### Rows
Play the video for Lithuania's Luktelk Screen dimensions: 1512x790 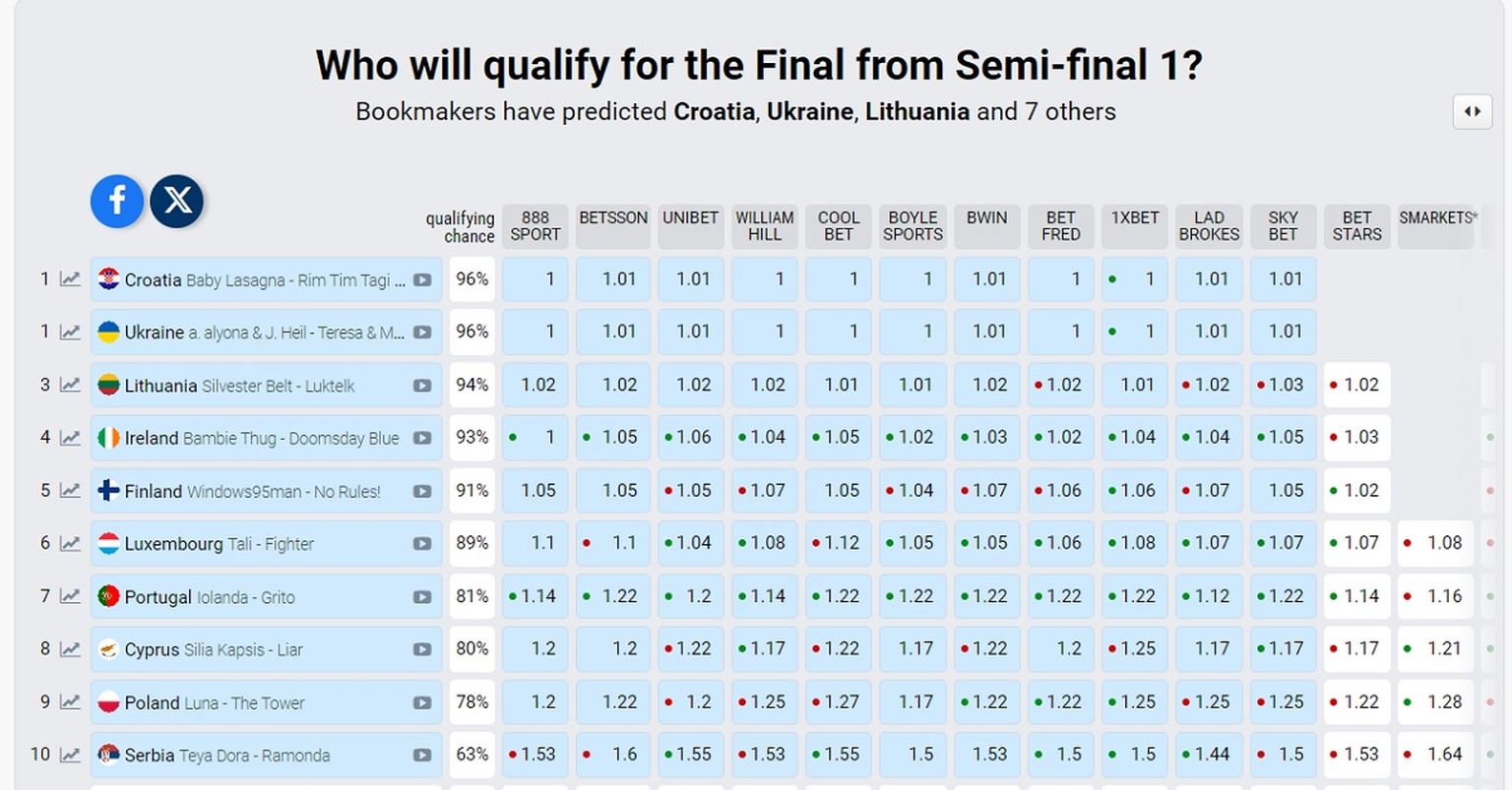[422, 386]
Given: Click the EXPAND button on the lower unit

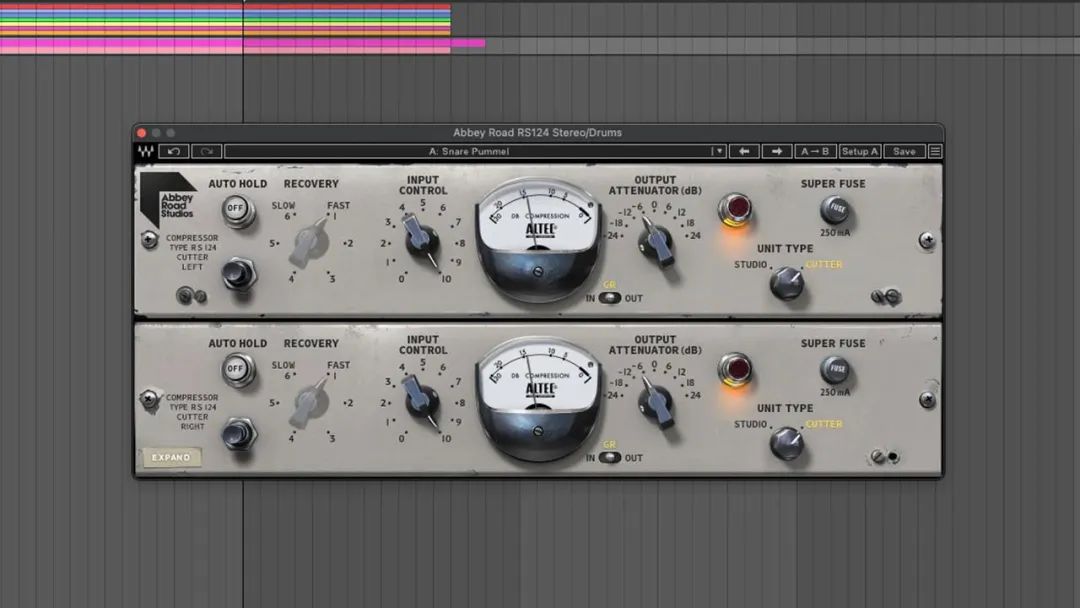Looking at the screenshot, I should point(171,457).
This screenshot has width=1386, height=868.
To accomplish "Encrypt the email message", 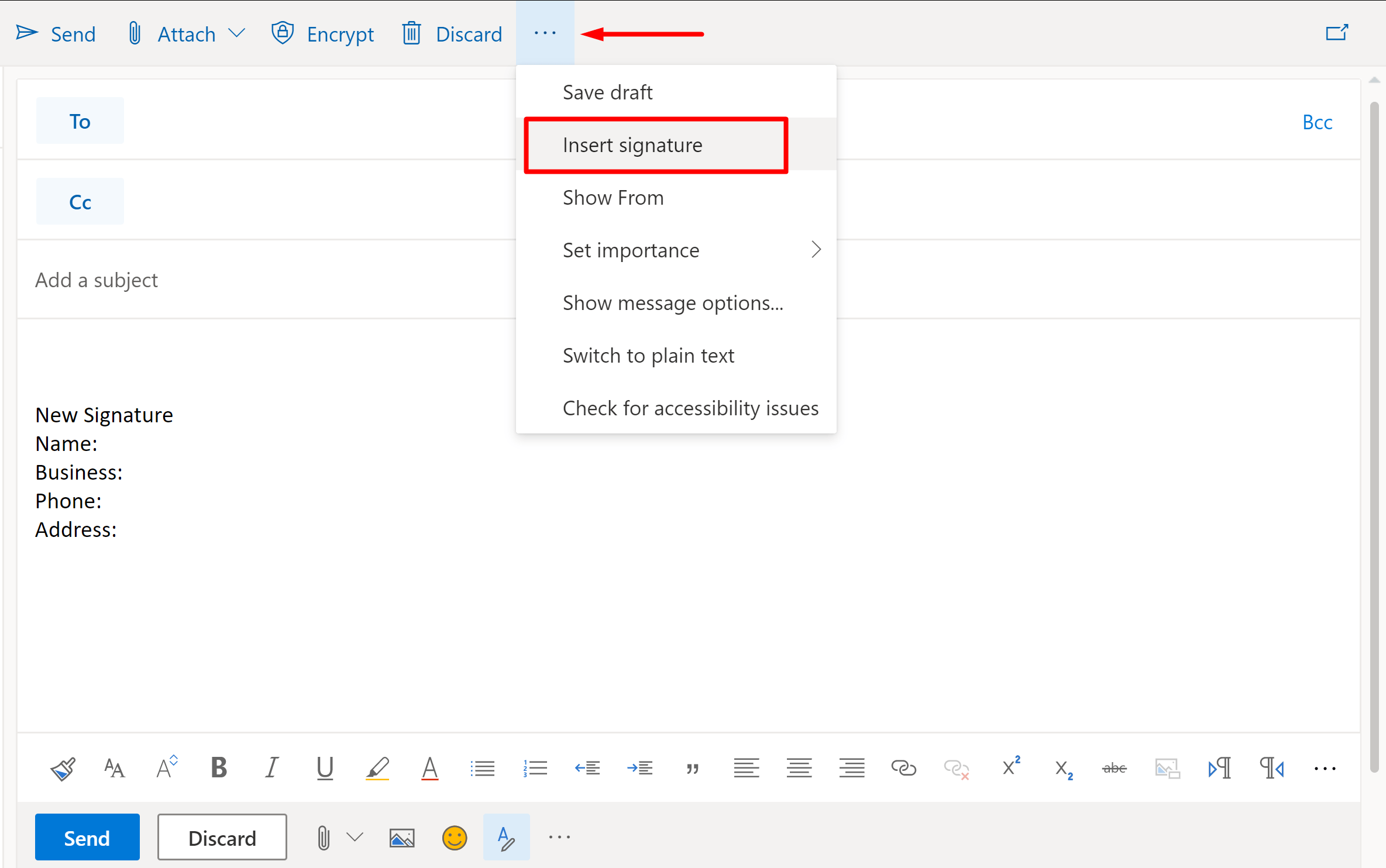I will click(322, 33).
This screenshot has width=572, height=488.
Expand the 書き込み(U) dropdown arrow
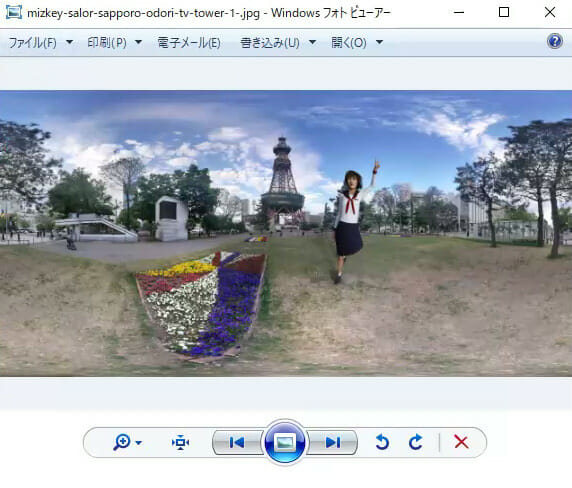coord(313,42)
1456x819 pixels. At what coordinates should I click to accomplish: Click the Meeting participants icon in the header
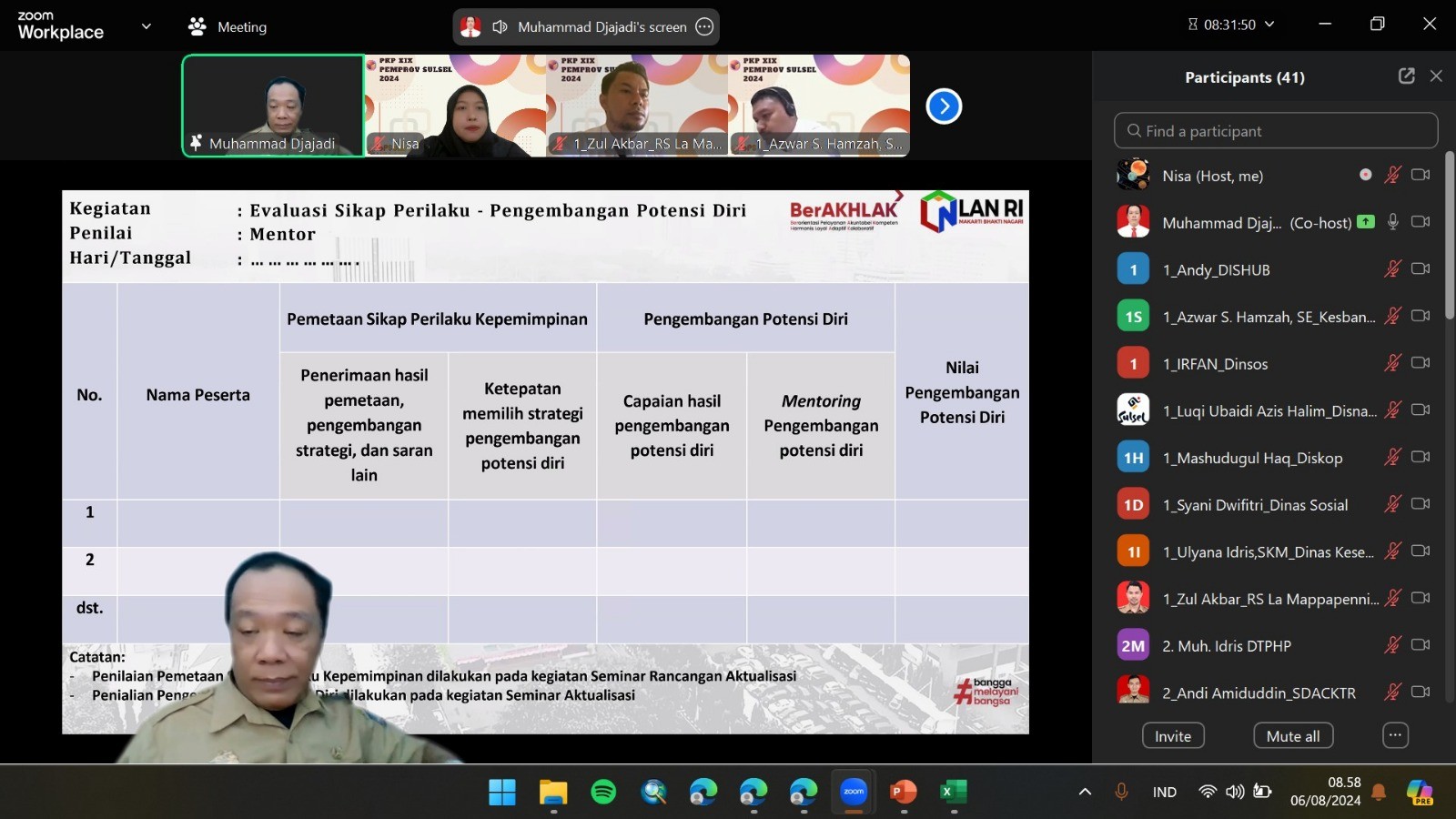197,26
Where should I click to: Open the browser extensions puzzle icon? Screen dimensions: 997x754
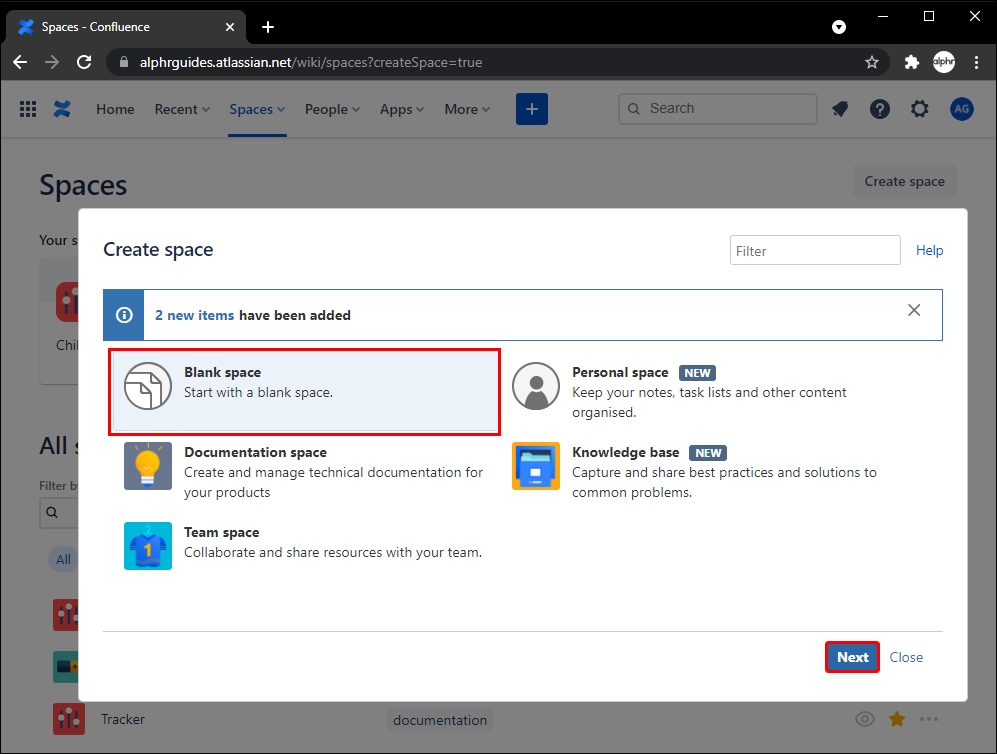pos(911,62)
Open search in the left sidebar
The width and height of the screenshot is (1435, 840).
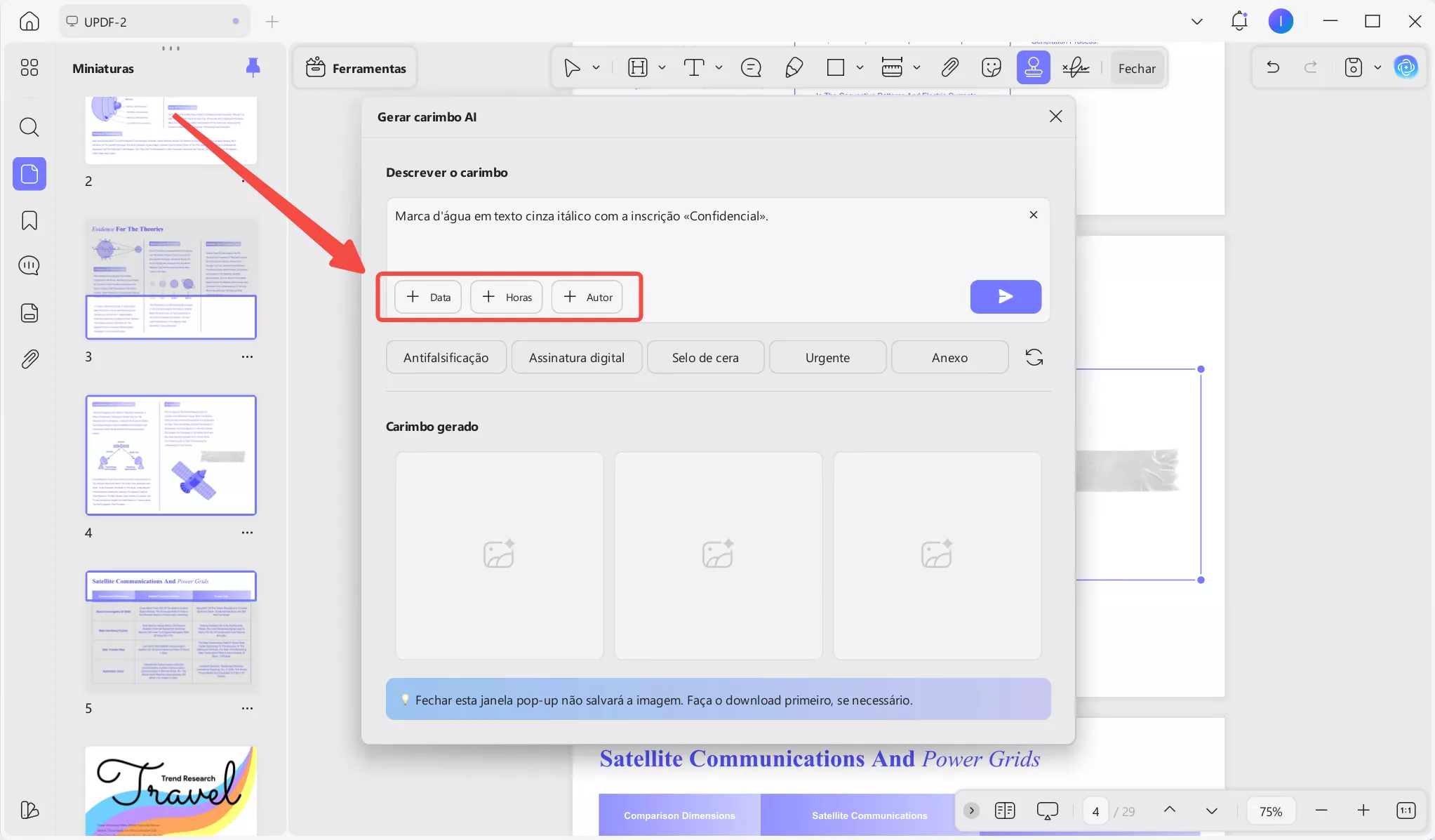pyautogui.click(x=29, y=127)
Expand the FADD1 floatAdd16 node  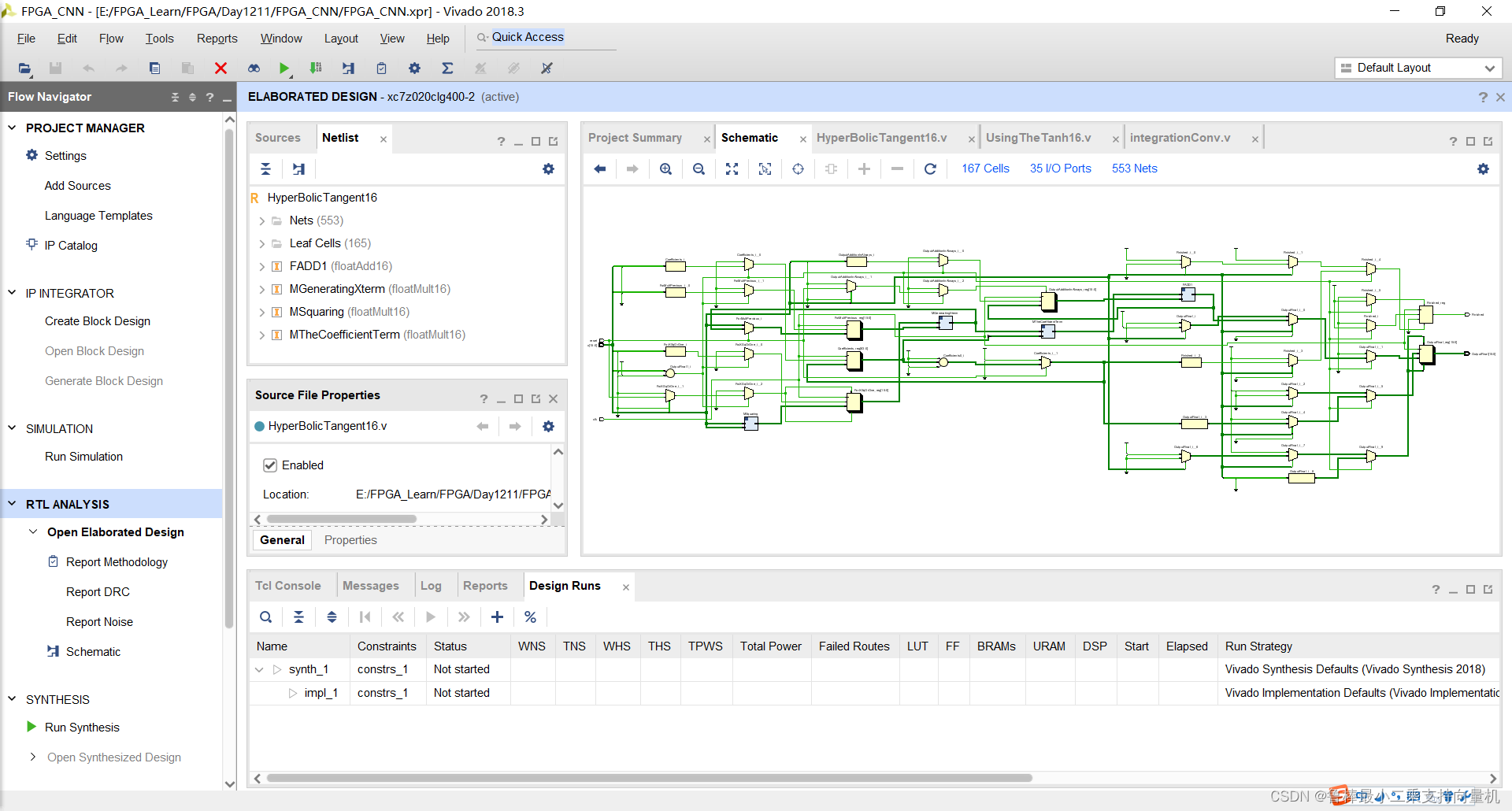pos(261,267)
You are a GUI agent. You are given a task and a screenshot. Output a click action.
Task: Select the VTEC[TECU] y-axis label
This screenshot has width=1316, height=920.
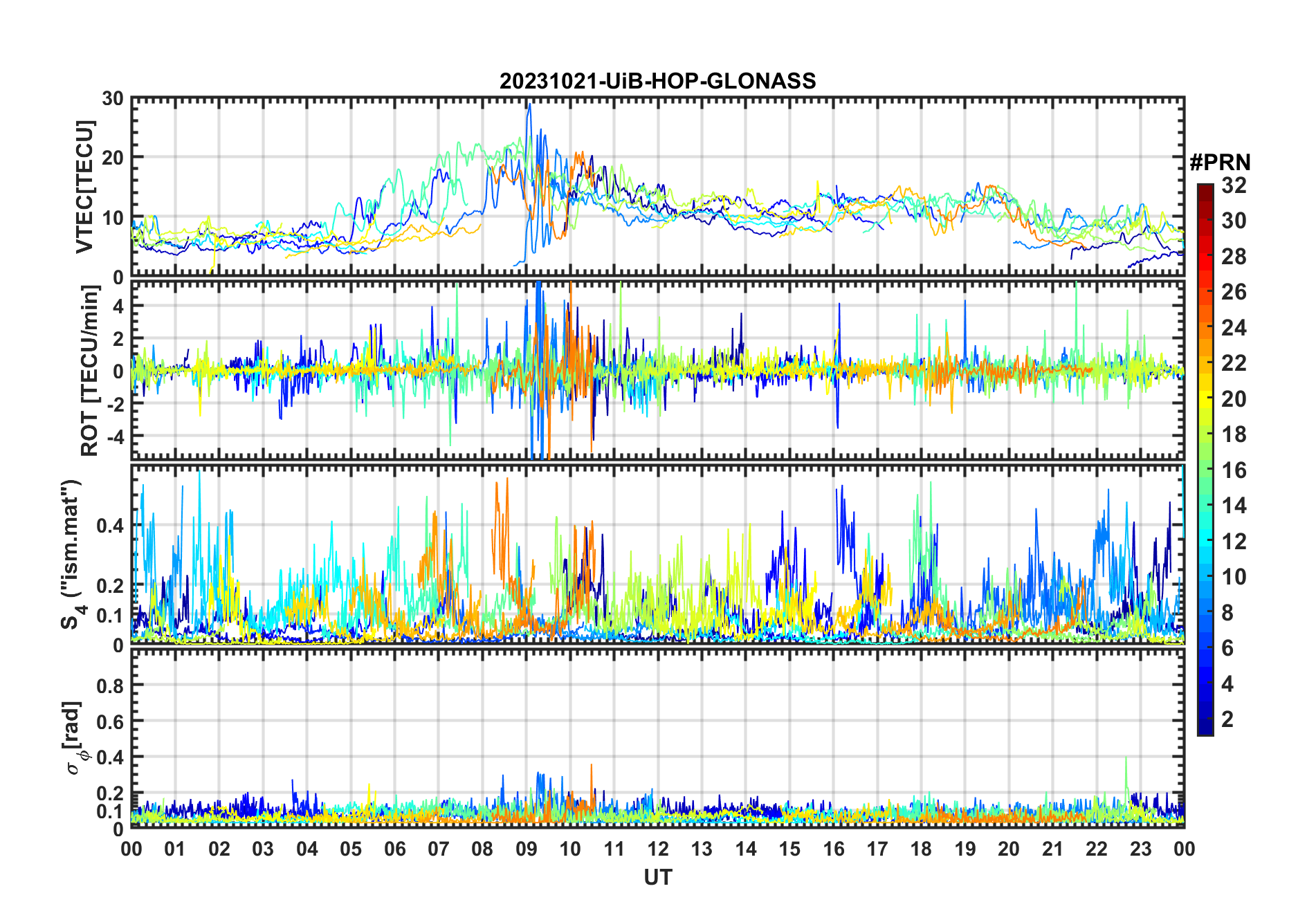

### Goal of the exercise
Please print the material exactly as it appears, from the line containing "1456x819 pixels. At" through the line containing "pos(911,62)". Leave the pictures out of your answer.

### Response to this task
1456x819 pixels. At what coordinates should I click to accomplish: Click the Meeting participants icon in the header
197,26
Where should I click to: Open the browser extensions puzzle icon? Screen dimensions: 997x754
pos(911,62)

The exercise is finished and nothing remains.